◆ PROBLEMA PLANTEADO 1: Copia sin cambios el pasaje del fragmento seleccionado que empieza en "En fin, que" y termina en "sale el chascarrillo.".
◆ PROBLEMA PLANTEADO 2:
Contesta estas preguntas a partir del fragmento seleccionado:
(a) Según Hilario Malone, ¿qué nombre tendría que haber llevado el protagonista de Harry Potter?
(b) ¿Qué crítico opina sobre El Hereje, de Delibes?
(c) ¿Desde hace cuánto tiempo no se riega la planta de la terraza?

◆ FRAGMENTO SELECCIONADO:
Volví al artefacto. A La crítica literaria en los noventa, y me entró un apretón. Duro. Marcial. De los de serrín en las tripas. Corrí, libro en mano, hasta el trono. Ni me fijé en si había papel. En vista de lo de Miguel, y mis bajas expectativas, de no haber tisú para el tercer ojo, las páginas de la obra rendirían un buen servicio. Más valioso que arder, vaya.

Total, que ahí voy yo, con mis cascos, gracias a los que no escucho ni el susurro de un mosquito, el libro de Miguel Alcázar y a Michael Jordan asomando por el aro bajo mis pantalones. En cuanto, a saltitos de conejo pocho, llegó hasta la trona, doy paso al ritual. Dios sabe a santo de qué, me da por poner el pestillo –mi mujer andaba por ahí por la casa, pero no es una estampa a lo que no se hubiera enfrentado, sorpresivamente, ya unas cuantas veces–.

En fin, que todo dispuesto, me zambullo en esa compilación de críticas que me propone Alcázar. Empiezo leyendo los nombres de los diarios y críticos. Huelen a pecho de silicona. Esto es más falso que la colorida planta de mi terraza, que no riego desde hace un año. Vale. Ya lo pillo, Miguelito, te has querido hacer el gracioso inventándote críticas de otros libros. Uhm, a ver qué tal te sale el chascarrillo.

Descorcho con una crítica a Harry Potter y la piedra filosofal, de J. K. Rowling. Según un tal, Hilario Malone (que para Beckett ya estaría muerto, jejeje, mira, Miguel, yo también se hacer gracietas), el libro está condenado al fracaso en España porque, joder, el prota se tenía que haber llamado “Quique Alfarero”. Okey, me saca una sonrisita. Sigamos. El Hereje, de Delibes, según Jano Barraquer, representa una maravilla que va a joder mucho a los estudiantes de secundaria, porque, de tan majo, les va a tocar empollárselo también para selectividad… ¡Ja! Bueno, no está mal, querido. Me han dado ganas de más…

Y así, poco a poco, voy fundiéndome las críticas entre descojones de montaña rusa, algunos más fuertes, otros menos, pero ininterrumpidos. Paseo por la opinión respecto a libros de Ray Loriga, García Márquez, Mercedes Abad, Saramago, y me parecen tan bacanas como relucientes. Una pirueta metaficcional, metaliteraria, meta de todo menos de lo que tenga que ver con la compañía de Zuckerberg, aguda y atípica que me sienta como una corriente de aire. En los noventa, en España, la crítica no era así. Claro. Lo sabré yo que me fumé el manual de estilo, en su día, para hacer las mías. Y es una lástima, dígase, porque con que hubiese unas cuantas más, puñetas, de críticas hechas con esa sorna, a lo mejor la profesión no estaría mendigando colillas a la puerta de las discotecas.

◆ DATOS:
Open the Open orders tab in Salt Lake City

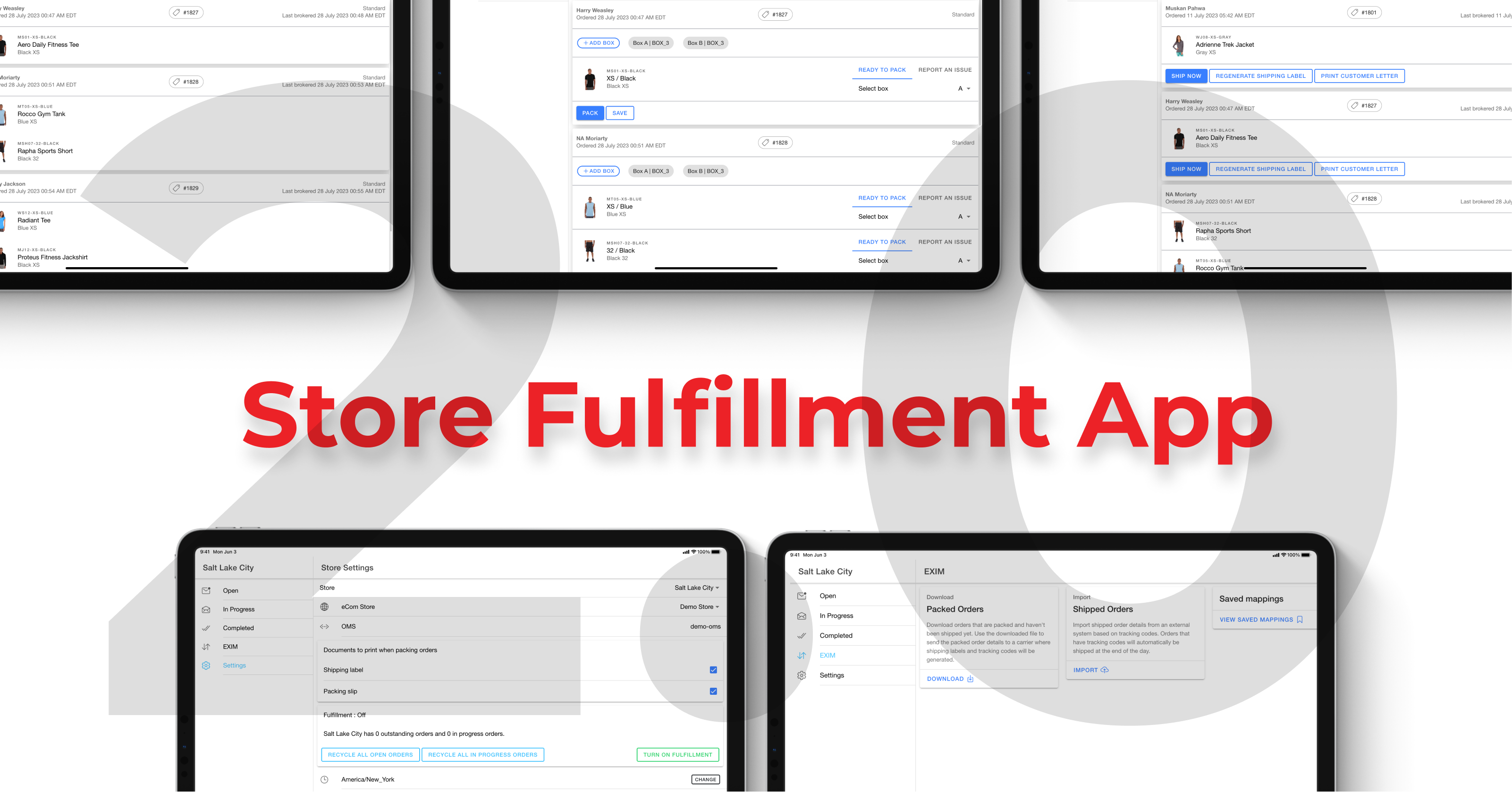click(x=231, y=591)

◆ RESULTADO DEL EJERCICIO 1:
En fin, que todo dispuesto, me zambullo en esa compilación de críticas que me propone Alcázar. Empiezo leyendo los nombres de los diarios y críticos. Huelen a pecho de silicona. Esto es más falso que la colorida planta de mi terraza, que no riego desde hace un año. Vale. Ya lo pillo, Miguelito, te has querido hacer el gracioso inventándote críticas de otros libros. Uhm, a ver qué tal te sale el chascarrillo.

◆ RESULTADO DEL EJERCICIO 2:
(a) El protagonista tendría que haberse llamado "Quique Alfarero".
(b) El crítico es Jano Barraquer.
(c) La planta no se riega desde hace un año.